Long before strapping wooden planks on one’s feet and schussing down an alpine slope became a popular recreation, the depths of winter in Switzerland were a time devoted to perfecting the intricacies of clock and watch making. In the 17th century, industry found a willing labor pool of Swiss farmers to create and assemble clock and watch components during the cold winters. This long history has evolved into a culture that appreciates finely made cogs, wheels, and gears, as well as the devices that precisely keep time.

Fast forward to today, the adage: “Before the hour is not yet the hour—after the hour is no longer the hour” is a prevalent rule among the Swiss. The natives of this alpine country continue to have a unique appreciation for time and, in general, take pride in being meticulously punctual, due in part to the artistry and quality of their timepieces.

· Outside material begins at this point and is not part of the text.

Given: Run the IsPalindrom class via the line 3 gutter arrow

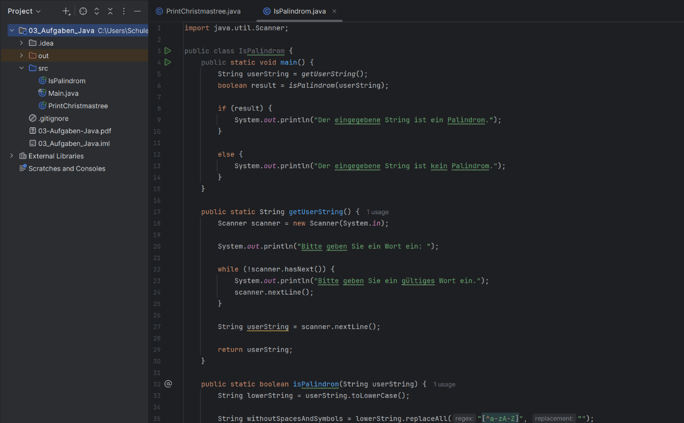Looking at the screenshot, I should coord(168,51).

One such timepiece has stood in front of the Hotel Waldhaus Sils executive offices since the turn of the 20th centurythe Magneta clock. The Waldhaus originally opened in 1908 under the direction of Josef Giger and his wife, Amalie, and today is run by distant descendants, brothers Claudio and Patrick Dietrich. Now a fifth generation of hoteliers, the brothers and hotel staff have continued the tradition of every morning winding the Magneta clock that keeps the hotel synchronized and daily operations ticking like a well-coiled machine.

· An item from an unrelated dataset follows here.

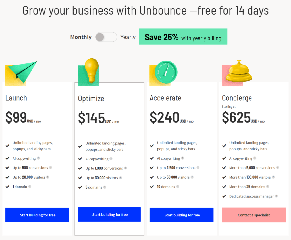Open tooltip beside Launch's 20,000 visitors
Viewport: 291px width, 240px height.
48,177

Magneta clock and secondary clock

In operation since 1908, the Magneta clock (shown at left) guides a dozen wall clocks (right image) throughout the Hotel Waldhaus Sils. The Dietrich family cherishes this ritual every morning of keeping an over a century old system functioning as it should with no satellite or synchronizing via an internet time server required. With just a simple electric impulse, the start or end of daylight saving time is reset on the Magneta clock and all the secondary clocks throughout the hotel are adjusted as well.

Diagram magneta

At right is a diagram of an electric time system used around 1910 to keep time in hotels, factories, schools, and other large institutions (similar to the Hotel Waldhaus Sils network of clocks). The master clock (bottom center of diagram), controlled by a temperature-compensated mercury pendulum, is wired to secondary clocks throughout a building. In addition to wall clocks, the master clock in the diagram also controls time stamps that are used to stamp documents with the time, and a turret clock used in a clock tower. The “program clock” is a timer that can be programmed with punched paper tape to ring bells or turn machines on and off at preprogrammed times.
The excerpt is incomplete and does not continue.